[[ Supplied passage, beginning ]]

Lincoln Center is a multi-building office complex in Tigard, Oregon, United States. Opened in 1981, the six-building complex was built over a decade and includes the 12-story Lincoln Tower, the tallest building in Washington County. Located on S.W. Greenburg Road at Oregon Route 217, Lincoln Center is adjacent to the Washington Square shopping mall in the Portland metropolitan area.

==History==
Developed by the Trammell Crow Company beginning in 1980, the first building at Lincoln Center was completed in 1981. Additional buildings were completed in 1985, 1988, and 1989. The complex was annexed by Tigard in 1986 after a state commission decided in their favor over Beaverton and Portland. In 1990, Trammell Crow sold the property to the Japanese firm Seiyu International Corporation, headed by Yashimitsu Misawa, for $120 million.

Misawa was assisted in the transaction by state representative and former Tigard mayor Tom Brian, who received a $2 million commission for the sale. Brian faced formal ethics violations for his role and for accepting campaign contributions from the company and Misawa by the state, as well as charges by the Oregon Real Estate Agency for operating without a license, and a lawsuit by Misawa for an inflated sale price. He settled the lawsuit with Misawa and repaid part of the $2 million commission while Misawa was later arrested in Japan for various fraud charges concerning this and other real estate transactions. The ethics charges against Brian were later dismissed.

In December 1991, Seiyu Corporation sold the complex to Sanyo Finance Company Ltd. for $102.7 million. Geese made news in 1991 and 1992 after nesting on the balcony of one of the towers. In 1995, SF Oregon Company (a subsidiary of Sanyo Finance Co. Ltd.) put the property up for sale with a listed price of $100 million. In 1996, Knickerbocker Properties (owned by the New York State Teachers Retirement System) purchased Lincoln Center for $89.4 million.

Knickerbocker placed the complex on sale in 2000, with Spieker Properties Inc. buying the center for $118 million in July 2000. Spieker was acquired by EQ Office in March 2001. The building was used in an earthquake response drill by county groups in April 2003. EQ Office sold Lincoln Center in 2007 to Shorenstein Properties.

==Details==
Completed in 1981, 1 Lincoln Center is five stories tall. 2 Lincoln Center and 3 Lincoln Center are six stories tall and were built in 1985. The newest building, 5 Lincoln Center, was finished in 1989 and is seven stories tall. Located in the Portland metropolitan area, the complex is in the city of Tigard, but uses a Portland mailing address. Lincoln Center is at S.W. Greenburg Road and Oregon Route 217 across from the Washington Square shopping mall. The six-building complex sits on 23 acre acres and contains 743000 sqft of leasable space, primarily office space with some retail space as well. The grounds of the center include a duck pond. Exteriors of the office buildings are faced with steel and red bricks. In addition to office buildings, the center includes parking garages.

===Lincoln Tower===
Finished in 1988, Lincoln Tower or Lincoln Center Tower stands 12 stories tall. Built at a cost of $14 million, it measures 154 ft in height. The skyscraper was built on 6.8 acre and was the tallest building in (until Nike built The Serena Williams Building at Nike World HQ) Washington County. As the second tallest, Tualatin Valley Fire & Rescue use the building for training in fighting fires in high-rise buildings. Lincoln Tower includes a helicopter landing pad on the roof of the 220000 sqft building.

[[ Supplied passage, end ]]
[[ Information supplied, beginning ]]

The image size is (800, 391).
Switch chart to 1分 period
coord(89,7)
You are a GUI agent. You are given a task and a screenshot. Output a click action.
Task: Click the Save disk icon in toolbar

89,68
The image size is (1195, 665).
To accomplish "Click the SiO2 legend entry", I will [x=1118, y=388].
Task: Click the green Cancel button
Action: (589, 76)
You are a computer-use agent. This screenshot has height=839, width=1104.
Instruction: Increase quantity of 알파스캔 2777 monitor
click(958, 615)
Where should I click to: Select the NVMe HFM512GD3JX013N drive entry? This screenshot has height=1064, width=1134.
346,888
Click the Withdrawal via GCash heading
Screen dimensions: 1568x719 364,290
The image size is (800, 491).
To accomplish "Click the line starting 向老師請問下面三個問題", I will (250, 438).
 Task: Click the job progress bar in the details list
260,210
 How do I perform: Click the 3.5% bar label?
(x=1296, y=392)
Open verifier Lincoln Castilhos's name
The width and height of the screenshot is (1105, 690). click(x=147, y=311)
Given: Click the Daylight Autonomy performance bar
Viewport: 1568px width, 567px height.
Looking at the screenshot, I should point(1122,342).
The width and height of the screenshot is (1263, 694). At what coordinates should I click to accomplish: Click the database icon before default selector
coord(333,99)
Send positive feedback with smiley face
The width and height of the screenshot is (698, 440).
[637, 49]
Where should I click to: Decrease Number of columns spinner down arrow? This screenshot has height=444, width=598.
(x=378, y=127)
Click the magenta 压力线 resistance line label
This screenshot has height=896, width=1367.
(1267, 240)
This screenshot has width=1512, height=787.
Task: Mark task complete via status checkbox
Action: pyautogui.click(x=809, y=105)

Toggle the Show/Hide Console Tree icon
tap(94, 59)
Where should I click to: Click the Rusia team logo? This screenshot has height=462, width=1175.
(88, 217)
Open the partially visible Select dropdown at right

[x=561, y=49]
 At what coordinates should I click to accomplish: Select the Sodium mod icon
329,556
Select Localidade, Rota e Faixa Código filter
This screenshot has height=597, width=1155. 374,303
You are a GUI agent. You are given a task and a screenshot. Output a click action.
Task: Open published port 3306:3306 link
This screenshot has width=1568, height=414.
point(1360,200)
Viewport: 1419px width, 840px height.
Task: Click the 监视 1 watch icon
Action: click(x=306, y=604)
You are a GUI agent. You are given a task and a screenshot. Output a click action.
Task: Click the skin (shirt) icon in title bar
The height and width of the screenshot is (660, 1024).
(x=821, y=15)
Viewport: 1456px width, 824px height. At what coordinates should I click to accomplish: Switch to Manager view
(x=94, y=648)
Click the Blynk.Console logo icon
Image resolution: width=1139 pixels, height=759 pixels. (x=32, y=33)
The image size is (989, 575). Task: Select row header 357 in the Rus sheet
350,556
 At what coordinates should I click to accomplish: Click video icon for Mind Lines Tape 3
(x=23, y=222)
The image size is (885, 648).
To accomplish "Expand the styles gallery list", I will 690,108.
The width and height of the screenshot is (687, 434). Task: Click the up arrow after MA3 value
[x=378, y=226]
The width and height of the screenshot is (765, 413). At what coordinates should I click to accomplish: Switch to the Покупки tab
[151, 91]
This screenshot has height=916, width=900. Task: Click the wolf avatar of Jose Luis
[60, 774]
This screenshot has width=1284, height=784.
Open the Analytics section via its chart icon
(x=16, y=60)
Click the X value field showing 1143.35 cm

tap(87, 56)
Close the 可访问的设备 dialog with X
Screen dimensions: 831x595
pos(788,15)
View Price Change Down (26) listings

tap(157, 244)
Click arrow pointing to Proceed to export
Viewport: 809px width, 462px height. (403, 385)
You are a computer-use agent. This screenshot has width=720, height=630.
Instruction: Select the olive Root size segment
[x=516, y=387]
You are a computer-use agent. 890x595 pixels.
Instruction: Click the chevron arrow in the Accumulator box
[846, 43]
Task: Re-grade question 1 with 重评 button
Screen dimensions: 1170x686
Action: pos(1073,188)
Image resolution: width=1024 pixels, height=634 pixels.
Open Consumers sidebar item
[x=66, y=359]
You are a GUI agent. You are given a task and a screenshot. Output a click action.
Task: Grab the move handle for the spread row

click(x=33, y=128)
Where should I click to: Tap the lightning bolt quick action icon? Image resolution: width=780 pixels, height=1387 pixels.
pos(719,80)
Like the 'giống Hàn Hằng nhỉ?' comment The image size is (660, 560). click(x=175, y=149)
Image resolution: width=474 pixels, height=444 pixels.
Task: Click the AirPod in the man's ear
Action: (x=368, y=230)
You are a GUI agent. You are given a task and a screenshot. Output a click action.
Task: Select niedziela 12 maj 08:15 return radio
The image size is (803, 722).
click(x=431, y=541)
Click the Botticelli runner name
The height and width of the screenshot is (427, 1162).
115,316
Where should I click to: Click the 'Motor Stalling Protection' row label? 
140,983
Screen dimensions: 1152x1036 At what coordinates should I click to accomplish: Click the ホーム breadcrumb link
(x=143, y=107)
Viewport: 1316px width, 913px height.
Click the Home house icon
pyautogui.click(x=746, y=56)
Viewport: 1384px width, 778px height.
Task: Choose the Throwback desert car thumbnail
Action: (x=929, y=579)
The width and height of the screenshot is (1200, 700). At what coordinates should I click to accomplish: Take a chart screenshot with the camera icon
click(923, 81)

[[ Information supplied, end ]]

- Problem 1: Rewrite the part of the Lincoln Center text starting with "Lincoln Center is a multi-building" and going on through "for $120 million.", replacing "S.W. Greenburg Road" with "Southwest Greenburg Road".
- Problem 2: List every individual building of the complex that the Lincoln Center text names, with the number of stories it gives for each.

- Written solution 1:
Lincoln Center is a multi-building office complex in Tigard, Oregon, United States. Opened in 1981, the six-building complex was built over a decade and includes the 12-story Lincoln Tower, the tallest building in Washington County. Located on Southwest Greenburg Road at Oregon Route 217, Lincoln Center is adjacent to the Washington Square shopping mall in the Portland metropolitan area.

==History==
Developed by the Trammell Crow Company beginning in 1980, the first building at Lincoln Center was completed in 1981. Additional buildings were completed in 1985, 1988, and 1989. The complex was annexed by Tigard in 1986 after a state commission decided in their favor over Beaverton and Portland. In 1990, Trammell Crow sold the property to the Japanese firm Seiyu International Corporation, headed by Yashimitsu Misawa, for $120 million.

- Written solution 2:
- 1 Lincoln Center: five stories
- 2 Lincoln Center: six stories
- 3 Lincoln Center: six stories
- 5 Lincoln Center: seven stories
- Lincoln Tower (Lincoln Center Tower): 12 stories